In exchange for this license, the Company agreed to a non-refundable upfront payment of $1.0 million, for which $0.5 million was paid in September 2015 upon execution of the agreement, and the remaining $0.5 million was paid in May 2016. Under the agreement, the Company is also obligated to make payments upon the successful achievement of clinical and regulatory milestones totaling approximately $13.0 million per indication, defined as a distinct tumor type. The Company paid $1.0 million to TMRC for a development milestone achieved upon the successful dosing of the first patient in its Phase 2 clinical trial of tamibarotene in 2016. In May 2021, the Company paid $2.0 million to TMRC for a development milestone achieved upon the successful dosing of the first patient in its Phase 3 clinical trial of tamibarotene in MDS patients. In September 2021, the Company paid $1.0 million to TMRC for a development milestone achieved upon the successful dosing of the first patient in its Phase 2 clinical trial of tamibarotene in AML patients. In addition, the Company is obligated to pay TMRC a single-digit percentage royalty, on a country-by-country and product-by-product basis, on net product sales of tamibarotene using know-how and patents licensed from TMRC in North America and Europe for a defined royalty term.

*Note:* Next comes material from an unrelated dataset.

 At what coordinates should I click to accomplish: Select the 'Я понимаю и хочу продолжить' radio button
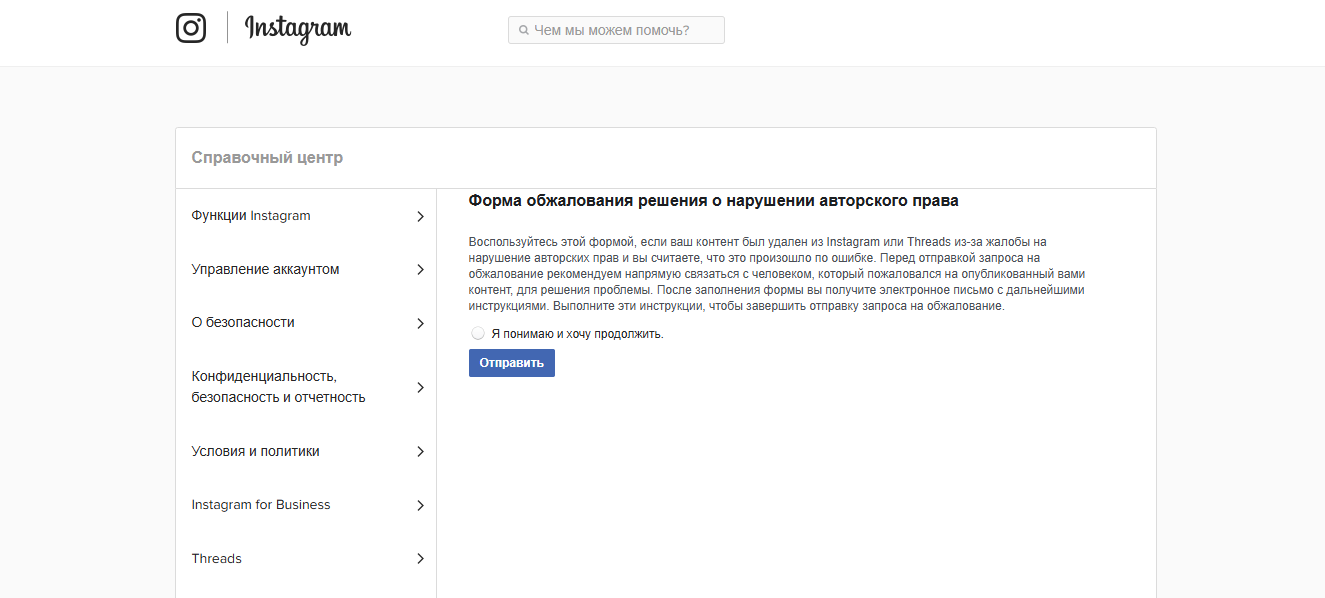pos(478,333)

The Company also entered into a supply management agreement with TMRC under which the Company agreed to pay TMRC a fee for each kilogram of tamibarotene that is produced. The Company incurred fees of $1.8 million, $0.6 million and $0.9 million under this supply management agreement during the years ended December 31, 2022, 2021 and 2020, respectively.
From time to time, the Company may be involved in disputes and legal proceedings in the ordinary course of business. The Company does not have any ongoing legal proceedings that, based on its estimates, could have a material effect on its consolidated financial statements. The Company is not party to any litigation and does not have contingency reserves established for any litigation liabilities as of December 31, 2022 or December 31, 2021.